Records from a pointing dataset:
::::
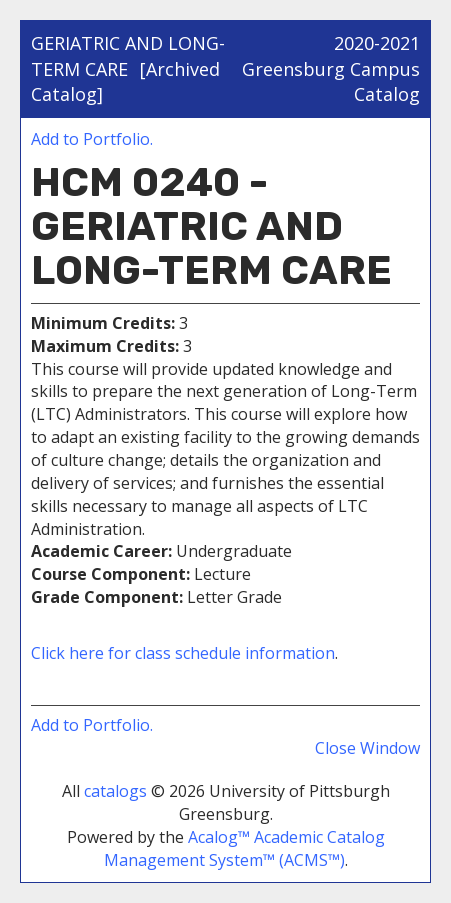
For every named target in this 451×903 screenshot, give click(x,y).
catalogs (115, 791)
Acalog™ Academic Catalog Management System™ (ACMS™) (244, 848)
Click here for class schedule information (183, 653)
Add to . (92, 139)
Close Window (367, 748)
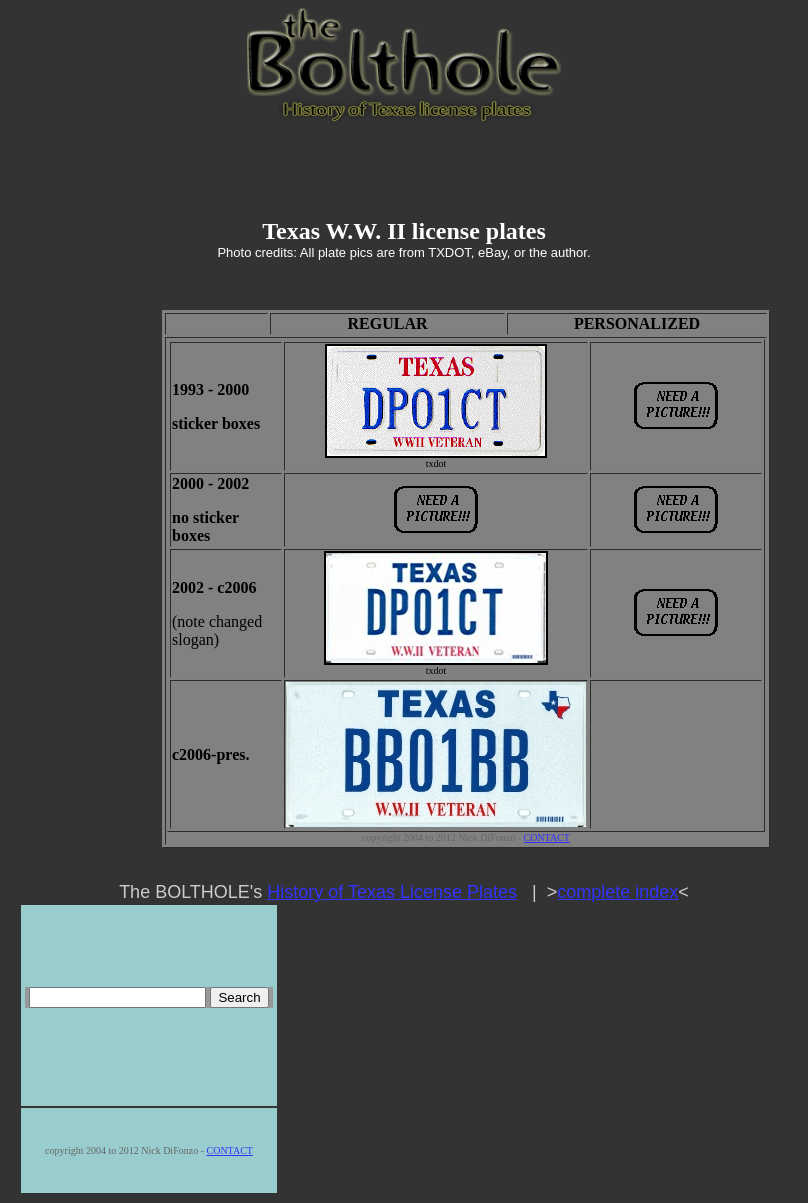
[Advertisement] (404, 172)
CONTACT (546, 837)
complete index (617, 892)
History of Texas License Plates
::::
Task goal - Retype the lines from the one containing "[Advertisement] (404, 172)" through the end of the records, including both ends.

The output -
[Advertisement] (404, 172)
CONTACT (546, 837)
complete index (617, 892)
History of Texas License Plates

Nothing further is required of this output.